What to work on: One number is the whole answer: how many lines of the material hold "nous".

Given data:
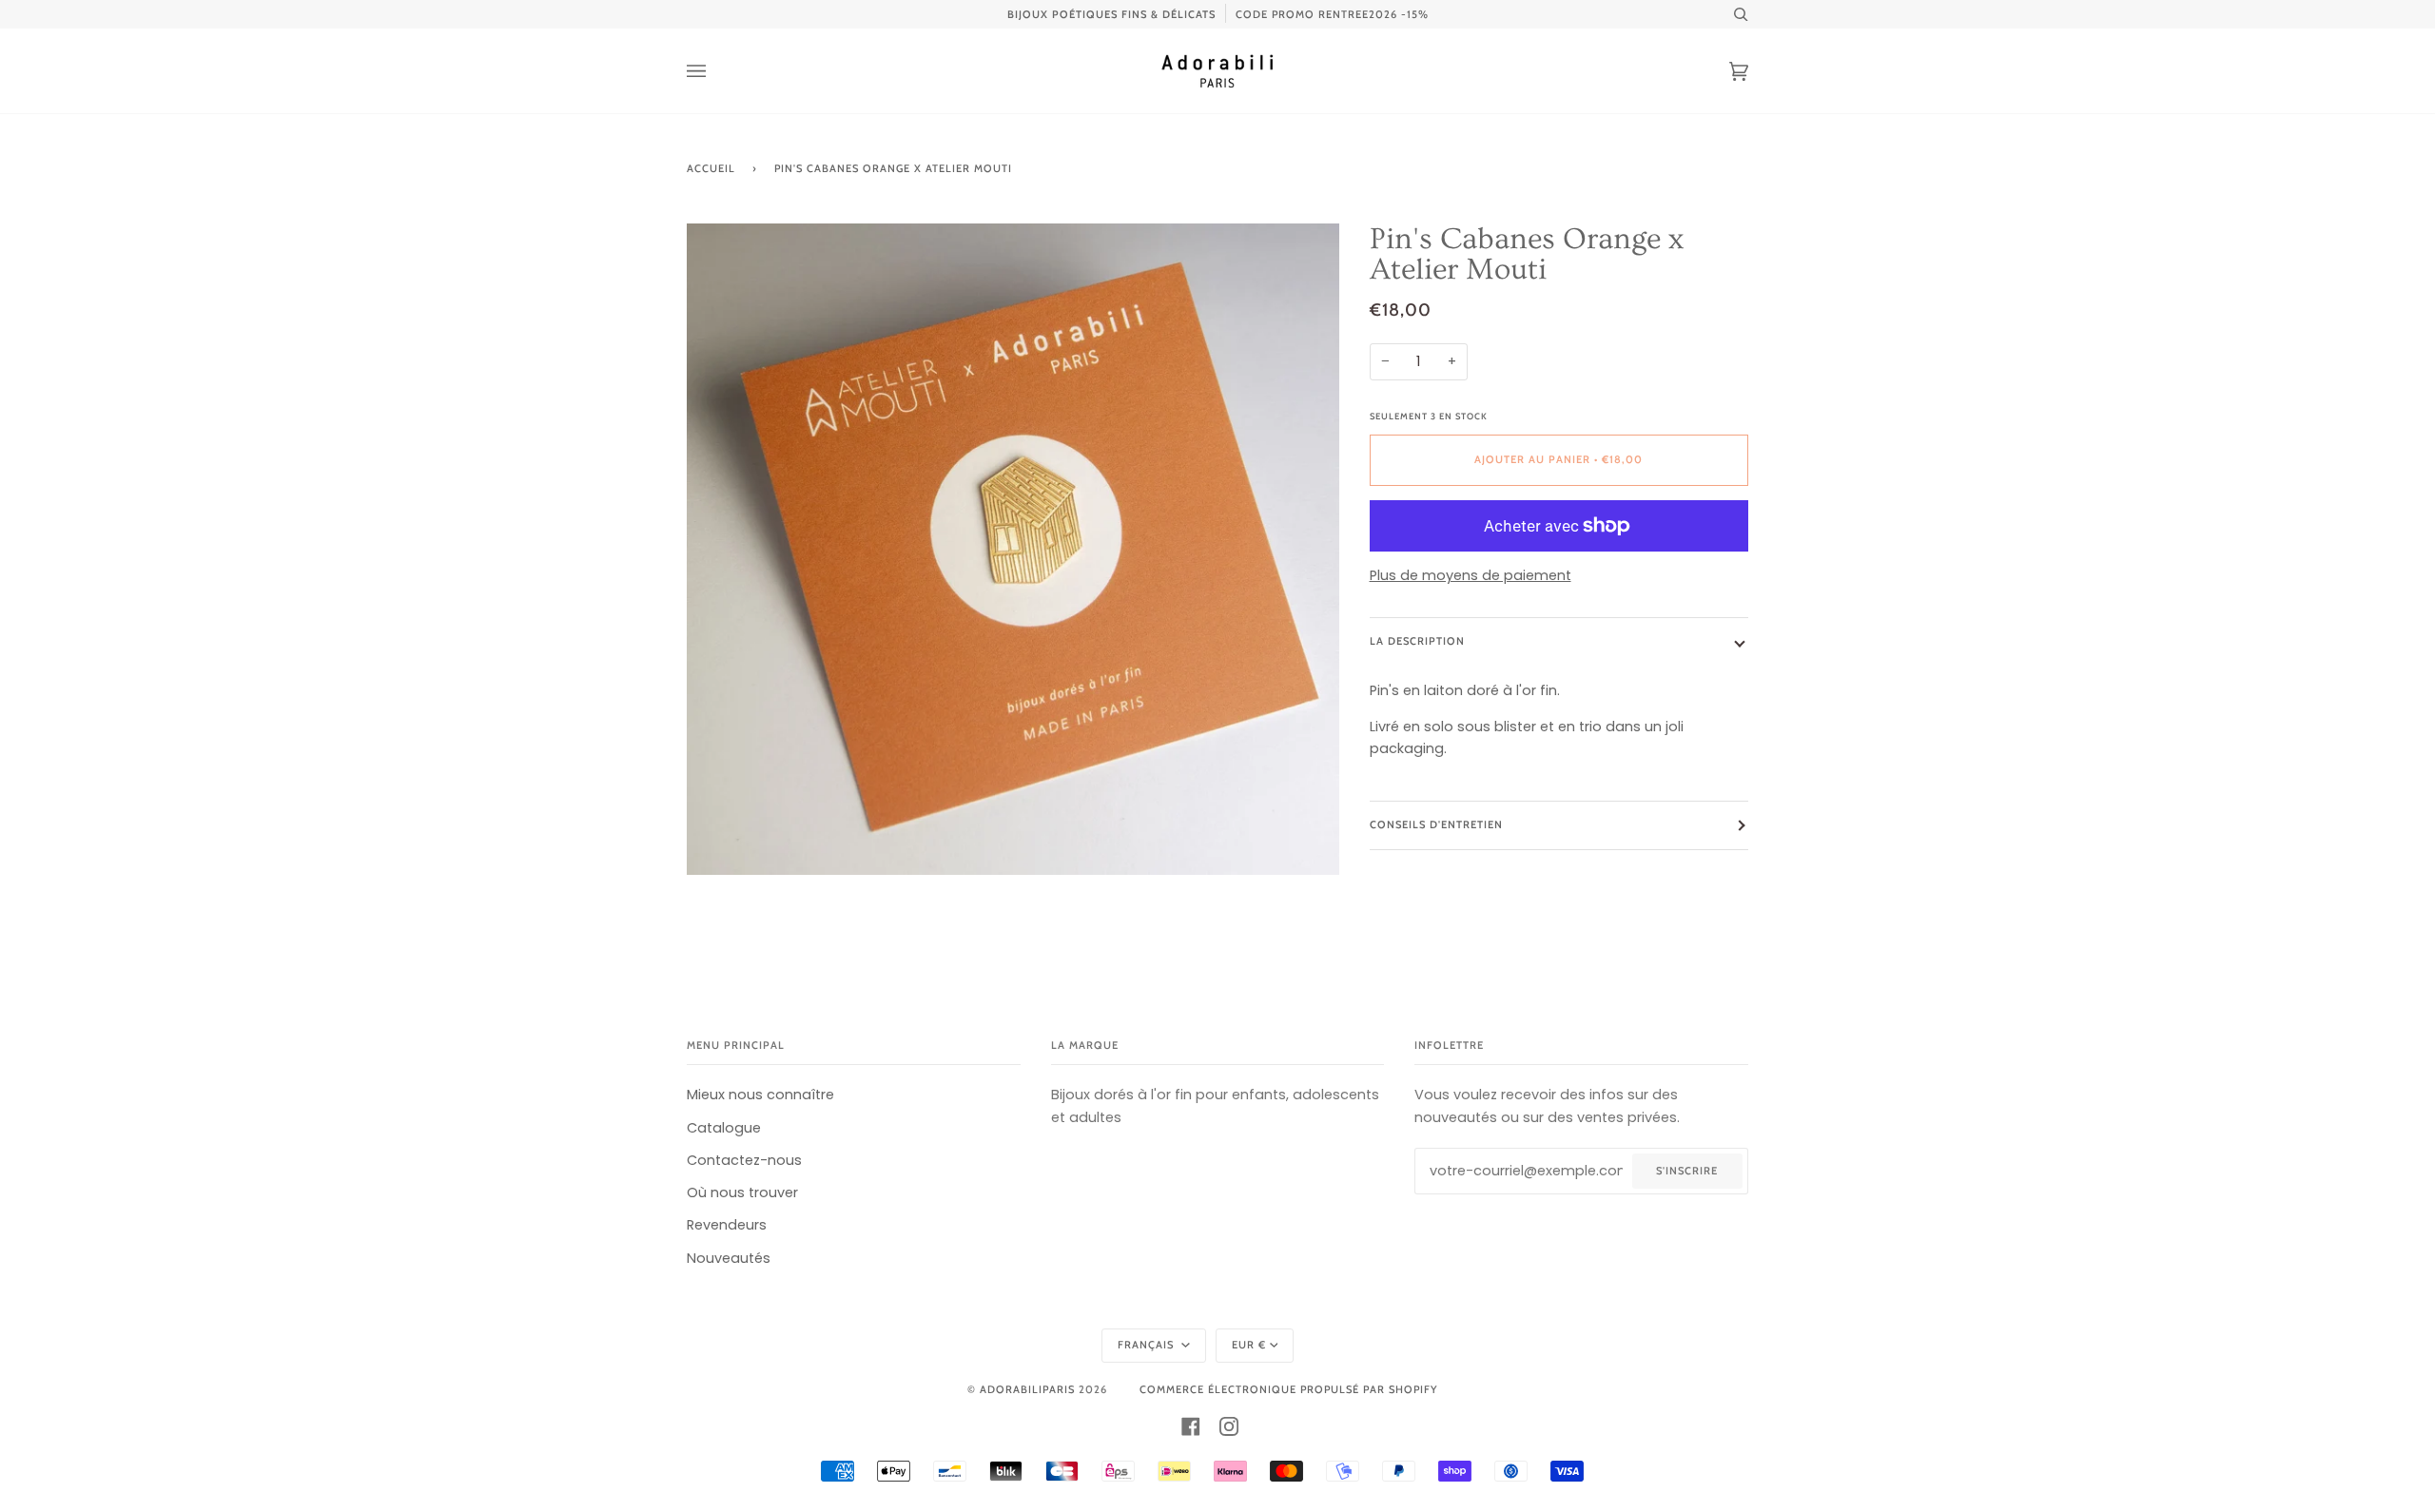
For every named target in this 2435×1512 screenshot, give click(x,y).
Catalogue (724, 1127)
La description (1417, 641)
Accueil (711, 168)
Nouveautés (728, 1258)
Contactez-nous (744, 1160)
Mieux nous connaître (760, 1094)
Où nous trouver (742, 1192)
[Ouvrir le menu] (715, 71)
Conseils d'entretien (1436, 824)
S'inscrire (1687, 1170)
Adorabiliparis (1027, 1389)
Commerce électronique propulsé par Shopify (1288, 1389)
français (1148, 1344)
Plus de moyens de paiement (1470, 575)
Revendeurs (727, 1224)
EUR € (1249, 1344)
---
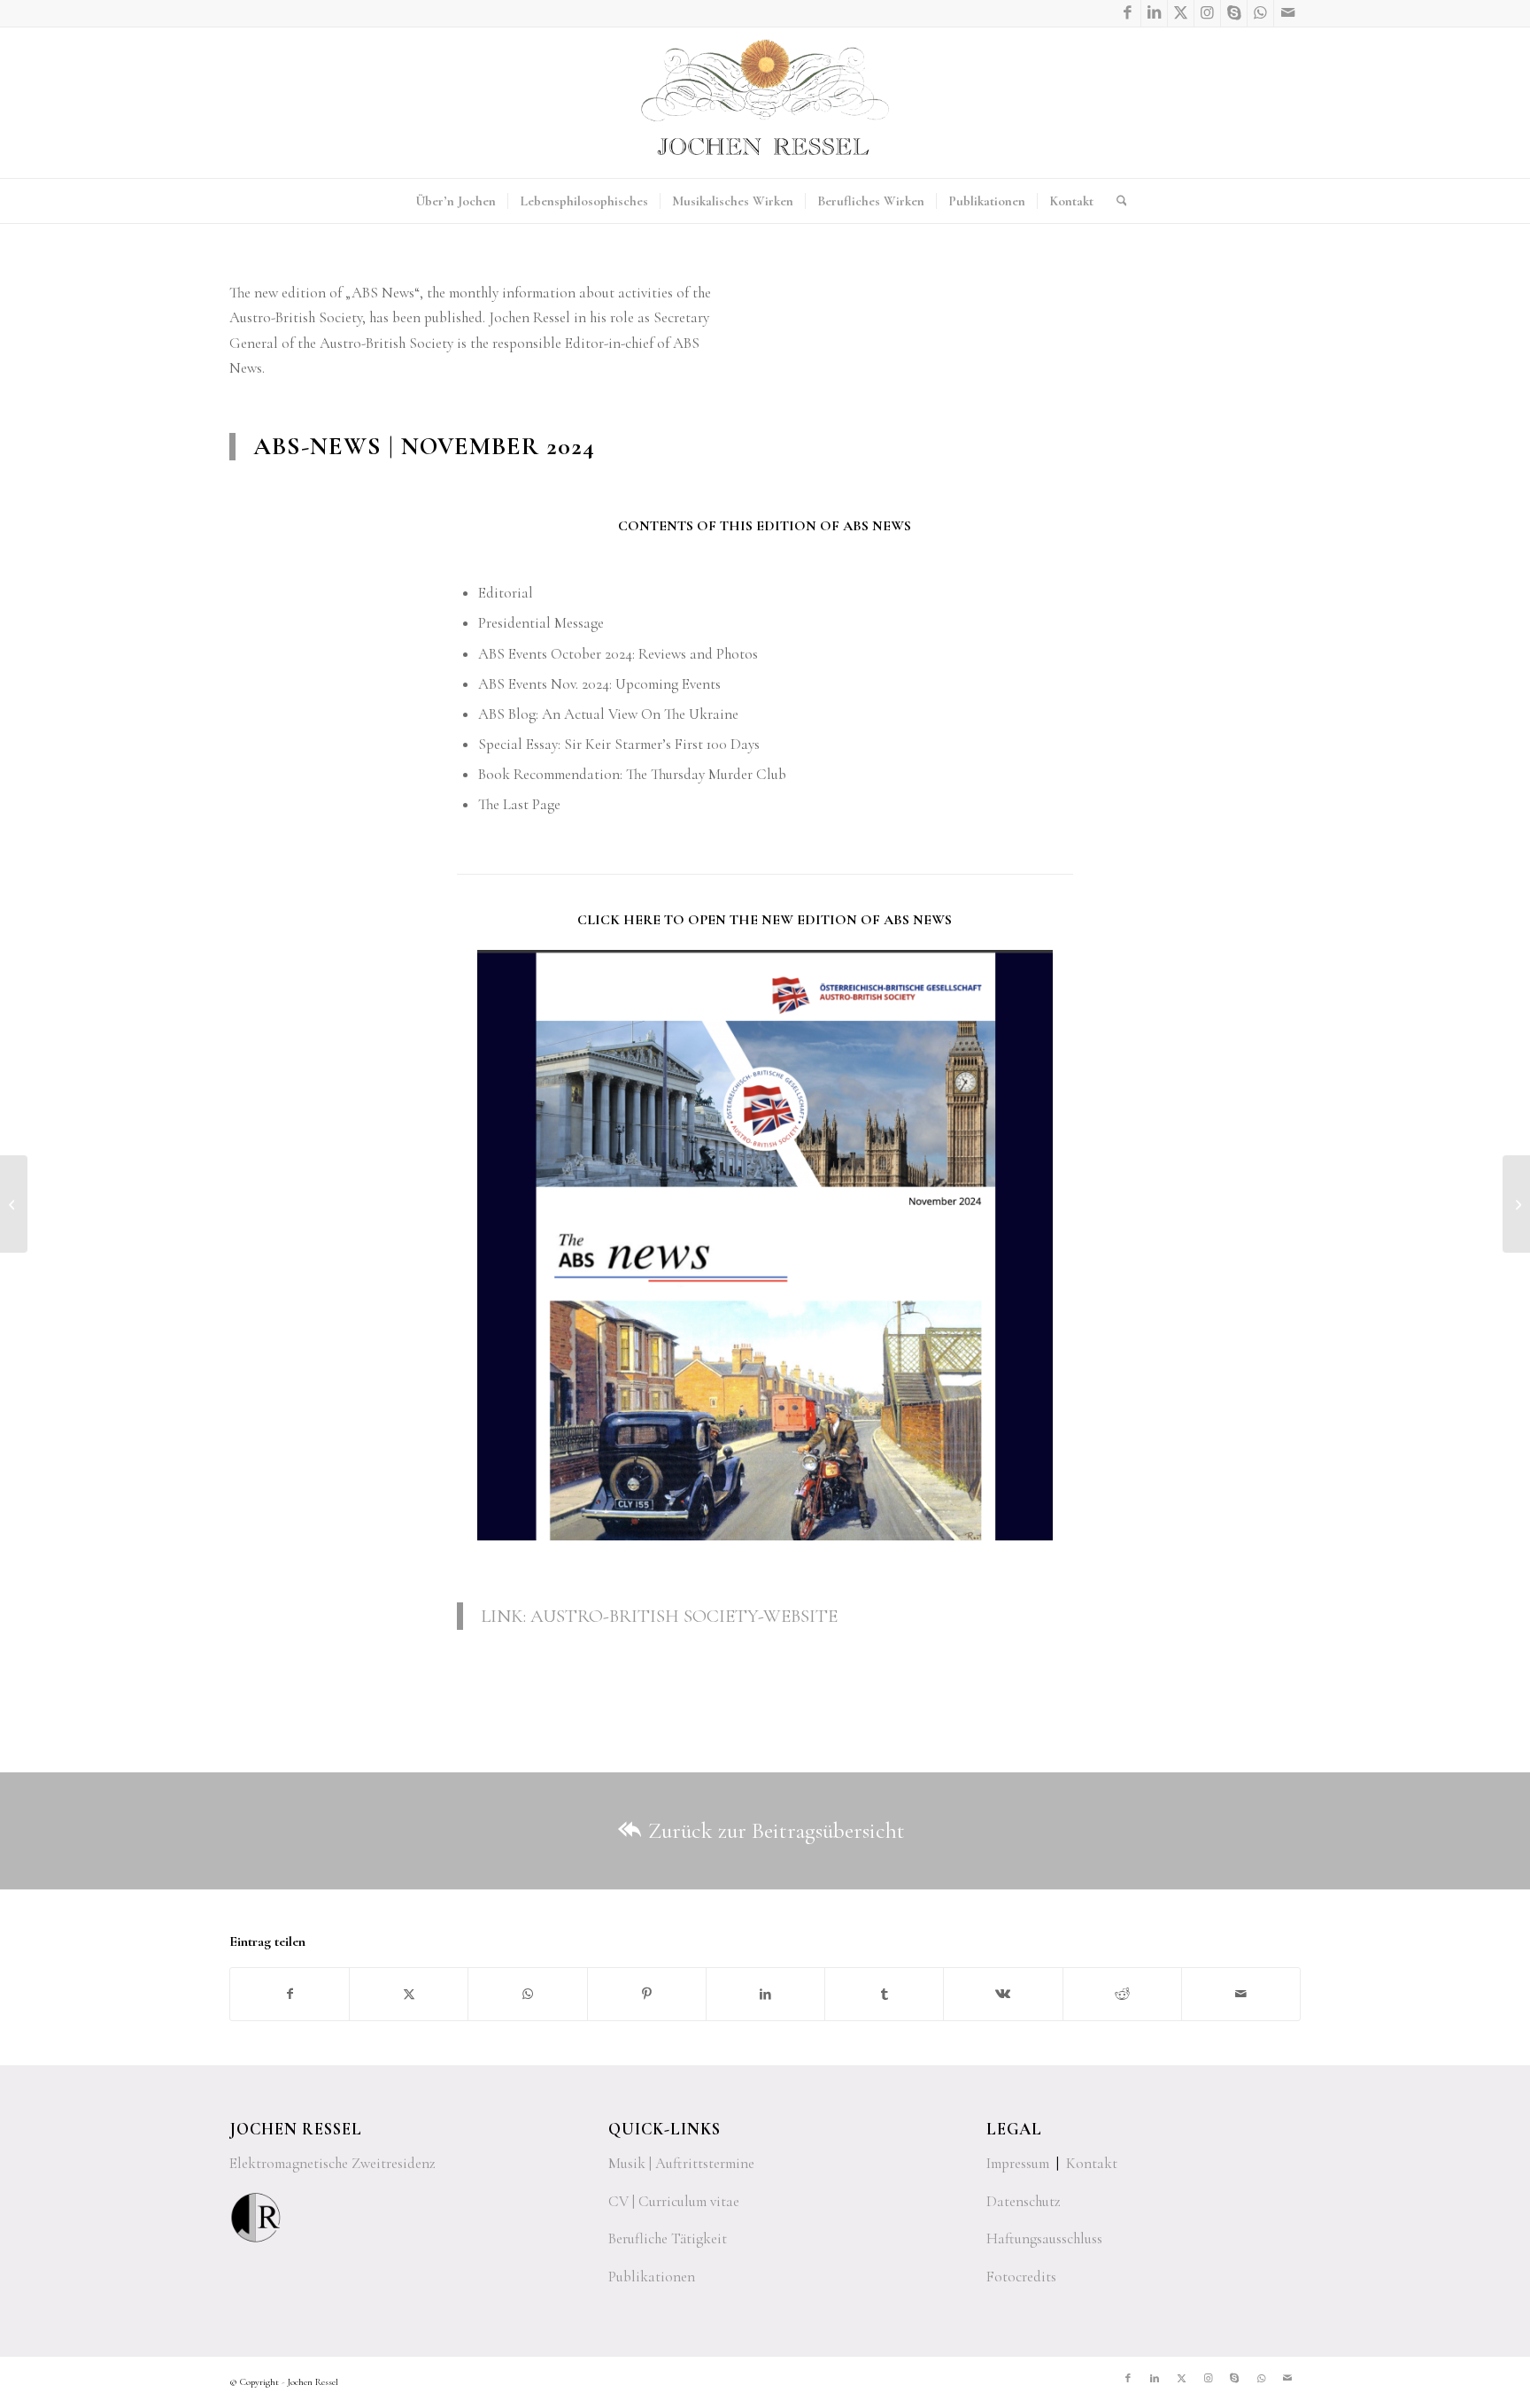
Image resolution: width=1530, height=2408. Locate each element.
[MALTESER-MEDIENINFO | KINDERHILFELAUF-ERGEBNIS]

Answer space: 3